Hot night under the glow of colored bulbs, speed and slowness with hours passed in drunkenness and shouting and cicadas loud as sirens fading finally silent. Endless unremembered conversations jokes and absurdities, and above all movement and heat in stillness. The taste of beer and ouzo, the dirt under the feet, the smell of the pine trees in the bar on the hill with the hill looming black and the barely payable bill. Fuck roughly when we get home, beer-drenched four-in-the-morning cunts, and wake to a sunlight so clear and strong, the pinkness of flowers and their sticky-sweet smell on the street.

I finished the last volume of Proust a few days later, sprawled topless on a rock that was digging into my thighs, with my head in a girl’s lap and a picnic of melons and bread spread out. Me and the girl I’d been living with had gone out to an island to camp. We fucked on top of my sleeping bag in the forest of night and then come back down to the stony beach to sleep. In the sunrise by the cool clear water I felt the weirdness of finishing nearly a year with one great mass of book (about a week later back in Athens I came across where Anne Carson has a character say reading Proust is like having a second unconsciousness, a formulation of words which allowed me to give a shape to my sadness). By the end of the book all the tiny hundreds of fragments of story come together, and the outcome is that you can see how over time all those little fragments do become a life.

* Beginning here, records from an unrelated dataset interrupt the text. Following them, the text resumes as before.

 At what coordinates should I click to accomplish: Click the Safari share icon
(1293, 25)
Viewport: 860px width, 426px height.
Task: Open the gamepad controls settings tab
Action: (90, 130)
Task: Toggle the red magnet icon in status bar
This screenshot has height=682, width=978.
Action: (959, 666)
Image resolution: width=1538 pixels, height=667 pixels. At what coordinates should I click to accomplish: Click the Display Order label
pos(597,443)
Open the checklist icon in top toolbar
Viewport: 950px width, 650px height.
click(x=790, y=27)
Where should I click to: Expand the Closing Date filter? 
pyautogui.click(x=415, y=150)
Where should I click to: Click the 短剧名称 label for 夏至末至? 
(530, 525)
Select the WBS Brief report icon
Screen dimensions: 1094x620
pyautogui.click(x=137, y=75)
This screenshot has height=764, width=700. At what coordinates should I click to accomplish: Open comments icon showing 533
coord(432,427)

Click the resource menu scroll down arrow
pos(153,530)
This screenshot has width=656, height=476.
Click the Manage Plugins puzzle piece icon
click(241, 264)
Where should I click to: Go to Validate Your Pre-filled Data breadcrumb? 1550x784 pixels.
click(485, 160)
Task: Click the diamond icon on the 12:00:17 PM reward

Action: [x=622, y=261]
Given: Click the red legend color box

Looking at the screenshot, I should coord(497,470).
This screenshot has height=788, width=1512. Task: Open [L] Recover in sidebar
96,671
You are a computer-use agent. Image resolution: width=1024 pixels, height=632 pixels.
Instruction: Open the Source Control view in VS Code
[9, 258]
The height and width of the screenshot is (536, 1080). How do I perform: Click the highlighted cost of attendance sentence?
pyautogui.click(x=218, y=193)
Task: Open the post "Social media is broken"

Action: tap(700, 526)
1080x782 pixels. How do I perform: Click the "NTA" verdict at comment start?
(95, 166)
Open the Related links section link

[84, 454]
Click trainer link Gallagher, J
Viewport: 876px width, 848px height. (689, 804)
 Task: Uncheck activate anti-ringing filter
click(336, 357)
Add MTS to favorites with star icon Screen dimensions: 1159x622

When we took the boat back to Athens and were sitting on the top deck of the boat, some hippy kids were taking turns throwing little bits of bread up to the gulls. Following along with the speed of the boat they seemed to be stationary above the deck. Every time a gull managed to snatch a scrap out of the air the whole deck would clap and whoop. By this point the clouds had come in, and everything around was soft shades of grey, different everywhere you looked.

That tremendous observation; that there is only one world and that everything you see and read exists inside it at the same time. These are many things, and it’s difficult to put them together in anyway that feels coherent. Like Proust and his fragments of life, all these othernesses, in a way so simple it’s a cliche even to say it, come together and form the fact of all the things that are the case.